El 8 de mayo de 1945 salí de Dachau, liberado, me llevaron a un hospital en Bavaria, me atendieron con todo cuidado médicos y enfermeros alemanes que probablemente unos días antes me hubieran dejado morir. Es evidente, al menos para mí: en la guerra hay un teatro absurdo, una farsa criminal del sinsentido. Muchas veces digo que a mí me liberaron los aliados, pero ahora me doy cuenta de que no fue así, los aliados no entraron a los campos para liberar a nadie, a mí me encontraron en la campiña, suelto, después de un viaje en tren, y sé que también ahí podían haberme matado.

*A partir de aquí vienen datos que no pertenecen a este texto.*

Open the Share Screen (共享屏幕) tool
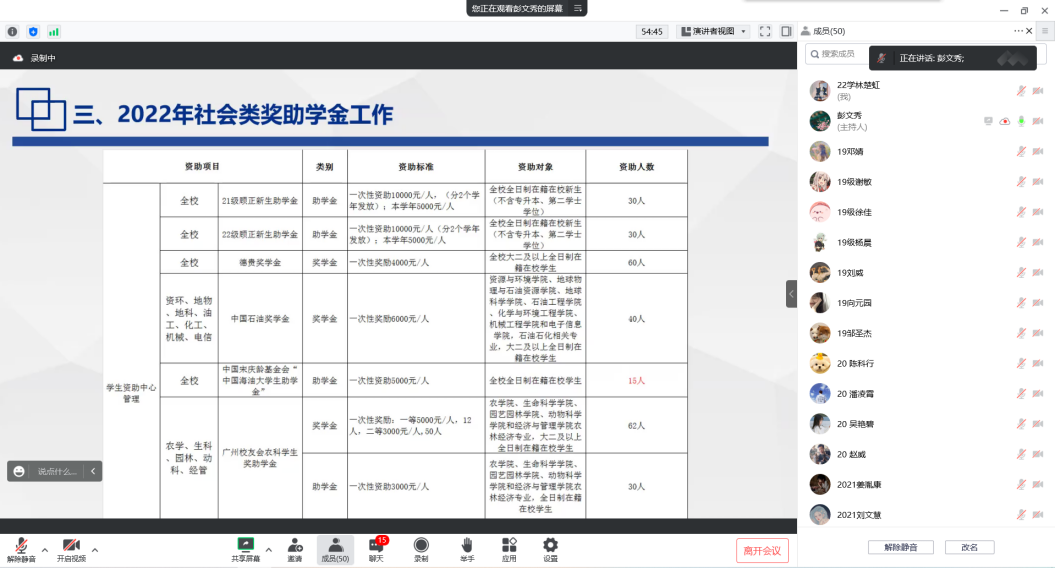Screen dimensions: 1055x568 click(x=245, y=545)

Pasa el tiempo, y el dramatismo de Auschwitz sigue vivo. ¿Adónde quiero llegar con todo esto? Quizá a ningún lado. Me pregunto por la finalidad de esto que escribo en desorden, lo que me dicta una voz íntima, confieso que me cansa mi propia voz hablándome de esto, entiendo que es más sensato no perseguir ningún fin. Admiro la lógica que tiene explicaciones para todo. No es para mí, no me apacigua, no me tranquiliza. Un día antes de que terminara la guerra querían matarme, dos días después se abnegaban para que siguiera viviendo. Quizá los historiadores, la información, el rigor de los datos puedan decir algo acerca de esta pequeñez. Yo no. Casi a mis 80 años, casi sesenta años después, sólo me queda pensar que el mundo que reciben mis nietos no es muy diferente al mío.

* Sobreviviente de Auschwitz. Educador y escritor.